Por Marcélo Ferla
Jornalista especializado em cultura pop
A música pop evolui com apropriações e rupturas. Frank Sinatra mixou Tommy Dorsey com Louis Armstrong com Bing Crosby e inventou a ideia de ídolo popular; Elvis Presley simbolizou o rock, a soma do negro blues com o branco country que inventou a ideia de jovem; Bob Dylan, que emulou o country de Woody Guthrie, rompeu com os fãs para inventar o anti-herói, depois de verter a poesia beat em rebeldia sonora; Berry Gordy desafiou o status quo e inventou uma gravadora para divulgar a soul music – e depois foi desafiado por Stevie Wonder e Marvin Gaye, que romperam com o modelo açucarado da Motown e devolveram a alma negra ao gênero; Iggy Pop e seus parças de Detroit inventaram o punk, o estilo tosco de reler o rock que rompeu com a megalomania do gênero; The Clash inventou o punk político e acrescentou reggae na receita, para romper com o establishment; João Gilberto e Jorge Ben inventaram maneiras diferentes de tocar samba e romperam com as estruturas da música brasileira; Kool Herc inventou um jeito diferente de tocar discos e começou a parir o hip-hop.

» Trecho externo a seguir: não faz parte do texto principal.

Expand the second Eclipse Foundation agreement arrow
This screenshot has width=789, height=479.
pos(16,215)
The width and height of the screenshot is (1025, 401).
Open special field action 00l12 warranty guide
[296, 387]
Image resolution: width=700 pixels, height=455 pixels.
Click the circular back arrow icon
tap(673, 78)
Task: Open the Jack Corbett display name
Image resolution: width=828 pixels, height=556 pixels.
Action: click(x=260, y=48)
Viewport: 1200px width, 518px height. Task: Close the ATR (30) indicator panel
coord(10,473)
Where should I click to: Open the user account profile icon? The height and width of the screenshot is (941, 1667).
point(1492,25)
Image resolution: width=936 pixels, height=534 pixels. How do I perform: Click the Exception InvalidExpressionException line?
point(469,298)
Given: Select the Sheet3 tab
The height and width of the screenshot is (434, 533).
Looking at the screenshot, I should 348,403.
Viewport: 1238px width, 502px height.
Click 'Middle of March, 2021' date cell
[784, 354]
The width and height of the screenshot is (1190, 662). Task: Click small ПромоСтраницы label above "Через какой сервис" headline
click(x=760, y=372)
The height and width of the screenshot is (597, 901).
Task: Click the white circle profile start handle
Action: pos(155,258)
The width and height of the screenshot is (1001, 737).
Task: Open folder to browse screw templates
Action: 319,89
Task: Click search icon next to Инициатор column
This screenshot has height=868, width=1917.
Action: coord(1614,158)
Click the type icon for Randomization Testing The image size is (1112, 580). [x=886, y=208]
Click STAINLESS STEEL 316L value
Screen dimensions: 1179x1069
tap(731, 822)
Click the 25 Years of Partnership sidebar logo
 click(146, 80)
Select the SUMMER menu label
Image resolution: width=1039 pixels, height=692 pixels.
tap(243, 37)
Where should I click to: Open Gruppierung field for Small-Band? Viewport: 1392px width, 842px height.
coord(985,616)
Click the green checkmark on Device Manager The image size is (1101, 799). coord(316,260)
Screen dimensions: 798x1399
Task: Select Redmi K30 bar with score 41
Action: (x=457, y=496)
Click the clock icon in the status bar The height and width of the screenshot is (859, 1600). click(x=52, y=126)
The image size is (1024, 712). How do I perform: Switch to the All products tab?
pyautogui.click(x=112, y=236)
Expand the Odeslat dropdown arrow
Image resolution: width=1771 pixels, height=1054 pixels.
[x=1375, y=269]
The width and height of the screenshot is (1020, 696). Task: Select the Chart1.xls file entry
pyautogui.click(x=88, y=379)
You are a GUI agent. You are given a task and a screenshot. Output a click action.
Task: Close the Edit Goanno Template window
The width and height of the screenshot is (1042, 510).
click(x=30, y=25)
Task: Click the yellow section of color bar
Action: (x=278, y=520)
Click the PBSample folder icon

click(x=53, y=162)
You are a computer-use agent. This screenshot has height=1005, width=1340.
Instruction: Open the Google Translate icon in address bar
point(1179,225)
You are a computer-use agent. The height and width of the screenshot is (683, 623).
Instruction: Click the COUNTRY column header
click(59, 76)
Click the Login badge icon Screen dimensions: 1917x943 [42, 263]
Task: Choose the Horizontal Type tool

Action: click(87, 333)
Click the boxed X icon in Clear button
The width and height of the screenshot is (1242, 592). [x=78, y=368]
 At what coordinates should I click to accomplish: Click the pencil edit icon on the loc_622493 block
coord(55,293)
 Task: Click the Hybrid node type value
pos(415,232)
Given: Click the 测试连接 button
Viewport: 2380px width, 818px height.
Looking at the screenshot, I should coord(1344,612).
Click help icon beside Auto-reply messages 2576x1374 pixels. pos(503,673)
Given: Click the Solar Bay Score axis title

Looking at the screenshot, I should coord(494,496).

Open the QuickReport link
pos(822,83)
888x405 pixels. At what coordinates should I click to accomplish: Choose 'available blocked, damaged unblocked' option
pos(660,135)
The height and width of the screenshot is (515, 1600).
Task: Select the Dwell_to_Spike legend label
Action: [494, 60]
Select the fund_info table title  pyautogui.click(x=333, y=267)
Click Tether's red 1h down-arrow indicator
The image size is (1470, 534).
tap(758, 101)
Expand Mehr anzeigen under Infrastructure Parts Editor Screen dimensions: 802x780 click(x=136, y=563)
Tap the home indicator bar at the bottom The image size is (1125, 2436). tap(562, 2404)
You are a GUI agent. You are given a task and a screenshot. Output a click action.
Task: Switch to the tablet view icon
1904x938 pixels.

E Florian Schneider, o alemão que teve a morte anunciada na última quarta-feira, aos 73 anos, de câncer? Ele formou uma banda para inventar o futuro da música pop.
Schneider e Ralf Hutter fundaram o Kraftwerk em 1970, em Düsseldorf. Gravaram quatro discos experimentais até o lançamento de Autobahn, de 1974, quando encontram o formato ideal para seu software sonoro ao investirem no minimalismo eletrônico, no retrô-futurismo e na melancolia sintetizada, como se as máquinas tivessem alma. O Kraftwerk ganhou o reforço de Karl Bartos e Wolfgang Flur a partir da turnê de Autobahn, obra-prima que preconizou a maior ruptura da música pop desde o amadurecimento dos Beatles, que transformaram o rock em state of art. Com Radio-Activity (1975), Trans Europe Express (1977) e Man Machine (1978), o grupo levou adiante o conceito estético e musical em que a mão humana pilota computadores para refletir o espírito do tempo. Frios e com batidas repetitivas, os álbuns versam sobre a sisuda Alemanha nos anos de 1970, em eterna reconstrução, ávida por apagar o passado e em busca de afirmação cultural.
O fato de Düsseldorf ser o centro nervoso do coração industrial daquele país naturaliza o uso de máquinas e a autodefinição do quarteto, operários do som, em vez de artistas. A sobriedade do grupo reforça o conceito: eles viviam enfurnados no estúdio Kling Klang, sem telefone, não gostavam de dançar, nem de aparecer. A notícia de que Schneider teria falecido uma semana antes do anúncio oficial é o requinte definitivo da vocação para o anonimato.
Praticamente nada de relevante na música pop pós-Kraftwerk prescinde de sua influência, também (mas não apenas) porque os computadores invadiram o cotidiano do planeta. Da formidável Trilogia de Berlim, de David Bowie, o álbum Heroes (1977) tem até uma faixa em homenagem ao músico falecido: V-2 Schneider. Ian Curtis, líder do grupo de rock mais influente da década de 1980, o Joy Division, era fissurado pelos alemães.
Divisor de águas que remete ao início do rock, por mixar música negra com branca, Planet Rock, de Afrika Bambaataa, principal idealizador do hip-hop, tem como base melódica um hit do Kraftwerk, Trans Europe Express. Ao conectar o Bronx nova-iorquino com Düsseldorf, o petardo de 1982 preconizou o funk eletrônico, redimensionou o rap, formatou o electro e validou a ideia do DJ compositor, ao mesmo tempo em que a house music e o techno estavam sendo concebidos no underground. Próxima parada: o culto aos DJs e a consolidação da música eletrônica como um estilo popular a partir dos anos de 1990.
Florian Schneider está morto. O legado do seu Kraftwerk, porém, permanece em alto e bom som, nas batidas de DJs comerciais de pen-drive como Alok, ou como um elemento sonoro do state of art do grupo que melhor reflete as angústias do século 21, o Radiohead.
Florian Schneider inventou o futuro da música pop.